Rewrite everything from the start of the lines down to the line containing "Action: [x=453, y=426]", substituting "Display size" for "Screen dimensions" and leaving all else unchanged.

Target pointing data
━━━━━━━━━━━━━━━━━━━━

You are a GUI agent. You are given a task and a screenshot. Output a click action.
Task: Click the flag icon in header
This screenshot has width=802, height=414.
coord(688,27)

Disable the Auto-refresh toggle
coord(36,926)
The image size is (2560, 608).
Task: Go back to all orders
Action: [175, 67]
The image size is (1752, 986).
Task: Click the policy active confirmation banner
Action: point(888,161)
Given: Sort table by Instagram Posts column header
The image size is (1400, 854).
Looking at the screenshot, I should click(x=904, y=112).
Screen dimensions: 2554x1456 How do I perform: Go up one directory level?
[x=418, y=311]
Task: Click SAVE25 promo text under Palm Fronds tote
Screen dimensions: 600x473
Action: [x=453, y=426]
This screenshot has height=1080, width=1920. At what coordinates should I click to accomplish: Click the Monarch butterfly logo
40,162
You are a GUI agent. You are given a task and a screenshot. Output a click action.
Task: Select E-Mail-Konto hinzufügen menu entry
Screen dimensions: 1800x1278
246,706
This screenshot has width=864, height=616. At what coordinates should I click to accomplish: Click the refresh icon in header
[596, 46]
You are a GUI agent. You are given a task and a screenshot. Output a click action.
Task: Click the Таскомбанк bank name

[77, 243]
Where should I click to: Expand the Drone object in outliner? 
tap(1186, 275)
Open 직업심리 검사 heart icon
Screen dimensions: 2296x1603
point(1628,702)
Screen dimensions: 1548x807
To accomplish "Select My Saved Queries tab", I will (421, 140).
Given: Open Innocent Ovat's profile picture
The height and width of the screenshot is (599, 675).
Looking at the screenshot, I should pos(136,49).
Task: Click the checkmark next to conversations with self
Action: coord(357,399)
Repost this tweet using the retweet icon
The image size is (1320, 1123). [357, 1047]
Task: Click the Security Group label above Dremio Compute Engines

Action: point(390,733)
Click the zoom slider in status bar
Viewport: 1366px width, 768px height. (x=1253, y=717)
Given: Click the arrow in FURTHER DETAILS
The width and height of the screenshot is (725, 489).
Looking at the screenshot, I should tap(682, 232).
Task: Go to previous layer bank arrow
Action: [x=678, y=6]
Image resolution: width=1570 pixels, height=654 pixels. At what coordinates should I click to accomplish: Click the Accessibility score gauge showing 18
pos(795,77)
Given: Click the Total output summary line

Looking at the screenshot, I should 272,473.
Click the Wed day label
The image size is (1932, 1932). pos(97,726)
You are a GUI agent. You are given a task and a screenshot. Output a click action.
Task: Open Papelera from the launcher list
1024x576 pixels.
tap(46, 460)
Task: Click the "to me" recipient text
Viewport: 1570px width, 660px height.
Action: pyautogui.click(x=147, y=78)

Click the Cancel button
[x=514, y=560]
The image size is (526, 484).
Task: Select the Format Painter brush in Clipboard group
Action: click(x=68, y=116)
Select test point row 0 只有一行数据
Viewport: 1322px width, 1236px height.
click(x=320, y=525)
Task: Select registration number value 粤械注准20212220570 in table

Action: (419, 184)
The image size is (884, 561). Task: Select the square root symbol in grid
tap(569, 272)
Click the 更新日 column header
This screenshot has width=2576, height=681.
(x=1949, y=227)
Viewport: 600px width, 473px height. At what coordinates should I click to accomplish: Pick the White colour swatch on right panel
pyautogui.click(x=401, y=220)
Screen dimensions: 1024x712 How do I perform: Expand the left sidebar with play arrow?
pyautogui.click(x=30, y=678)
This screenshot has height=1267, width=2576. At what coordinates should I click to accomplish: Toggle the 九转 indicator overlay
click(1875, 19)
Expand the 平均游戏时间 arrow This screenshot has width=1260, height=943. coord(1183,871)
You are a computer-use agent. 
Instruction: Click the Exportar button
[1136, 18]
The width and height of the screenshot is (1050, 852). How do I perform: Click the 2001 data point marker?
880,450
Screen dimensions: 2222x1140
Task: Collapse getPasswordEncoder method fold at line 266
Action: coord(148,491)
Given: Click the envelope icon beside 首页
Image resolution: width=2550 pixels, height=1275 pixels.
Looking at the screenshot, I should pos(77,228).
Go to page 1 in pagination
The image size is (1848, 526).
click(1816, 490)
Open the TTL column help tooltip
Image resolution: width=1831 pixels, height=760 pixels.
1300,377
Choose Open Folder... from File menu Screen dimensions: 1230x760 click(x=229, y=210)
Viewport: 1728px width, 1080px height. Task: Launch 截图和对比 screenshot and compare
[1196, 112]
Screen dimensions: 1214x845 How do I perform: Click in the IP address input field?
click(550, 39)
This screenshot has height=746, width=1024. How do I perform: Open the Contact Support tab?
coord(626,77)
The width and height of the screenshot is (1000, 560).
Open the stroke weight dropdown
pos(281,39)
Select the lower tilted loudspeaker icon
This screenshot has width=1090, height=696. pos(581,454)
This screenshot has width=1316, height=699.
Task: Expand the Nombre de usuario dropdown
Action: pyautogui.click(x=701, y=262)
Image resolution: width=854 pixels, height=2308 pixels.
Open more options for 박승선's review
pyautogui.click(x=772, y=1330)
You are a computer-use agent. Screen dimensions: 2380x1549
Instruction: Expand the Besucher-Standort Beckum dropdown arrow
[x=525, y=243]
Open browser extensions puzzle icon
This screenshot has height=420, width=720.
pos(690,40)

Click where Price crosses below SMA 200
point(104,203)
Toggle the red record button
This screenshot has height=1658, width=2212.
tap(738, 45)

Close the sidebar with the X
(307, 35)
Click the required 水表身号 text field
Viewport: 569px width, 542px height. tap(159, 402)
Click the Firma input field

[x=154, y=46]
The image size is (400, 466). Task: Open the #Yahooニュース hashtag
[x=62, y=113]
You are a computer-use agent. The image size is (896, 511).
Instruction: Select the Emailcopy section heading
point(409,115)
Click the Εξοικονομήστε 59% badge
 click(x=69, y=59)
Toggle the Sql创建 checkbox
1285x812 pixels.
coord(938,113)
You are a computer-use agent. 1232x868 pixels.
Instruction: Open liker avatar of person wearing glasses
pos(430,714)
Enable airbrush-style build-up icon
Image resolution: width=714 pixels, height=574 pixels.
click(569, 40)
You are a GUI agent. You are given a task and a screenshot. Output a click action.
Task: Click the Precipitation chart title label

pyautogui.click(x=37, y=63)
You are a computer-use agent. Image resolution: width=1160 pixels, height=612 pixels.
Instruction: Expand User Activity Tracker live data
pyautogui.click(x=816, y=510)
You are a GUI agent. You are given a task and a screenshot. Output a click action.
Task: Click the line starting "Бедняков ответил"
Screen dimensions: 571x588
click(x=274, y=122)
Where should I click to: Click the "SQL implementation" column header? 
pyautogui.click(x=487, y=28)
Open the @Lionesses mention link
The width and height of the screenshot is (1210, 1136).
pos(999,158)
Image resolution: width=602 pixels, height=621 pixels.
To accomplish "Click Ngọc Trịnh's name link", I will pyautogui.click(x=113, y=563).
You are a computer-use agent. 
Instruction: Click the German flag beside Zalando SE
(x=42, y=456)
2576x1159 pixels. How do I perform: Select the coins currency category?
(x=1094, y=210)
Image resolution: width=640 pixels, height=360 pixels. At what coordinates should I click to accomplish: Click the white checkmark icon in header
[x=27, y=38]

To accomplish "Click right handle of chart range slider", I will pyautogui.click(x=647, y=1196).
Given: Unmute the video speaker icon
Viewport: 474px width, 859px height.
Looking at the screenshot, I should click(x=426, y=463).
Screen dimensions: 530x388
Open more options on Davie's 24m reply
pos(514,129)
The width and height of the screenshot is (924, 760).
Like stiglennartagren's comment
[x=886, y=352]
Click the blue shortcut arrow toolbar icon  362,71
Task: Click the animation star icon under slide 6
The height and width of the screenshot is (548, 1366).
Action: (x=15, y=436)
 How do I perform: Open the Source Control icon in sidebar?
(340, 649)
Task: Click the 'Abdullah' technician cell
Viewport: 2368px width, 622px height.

━━━━━━━━━━━━━━━━━━━━

■ **COMPLETED TASK**:
You are a GUI agent. You are given a task and a screenshot. Output a click action.
Task: Click the flag icon in header
This screenshot has width=802, height=414.
coord(688,27)

Disable the Auto-refresh toggle
coord(36,926)
The image size is (2560, 608).
Task: Go back to all orders
Action: [175, 67]
The image size is (1752, 986).
Task: Click the policy active confirmation banner
Action: point(888,161)
Given: Sort table by Instagram Posts column header
The image size is (1400, 854).
Looking at the screenshot, I should click(x=904, y=112).
Display size: 2554x1456 How do I perform: Go up one directory level?
[x=418, y=311]
Task: Click SAVE25 promo text under Palm Fronds tote
Display size: 600x473
Action: [x=453, y=426]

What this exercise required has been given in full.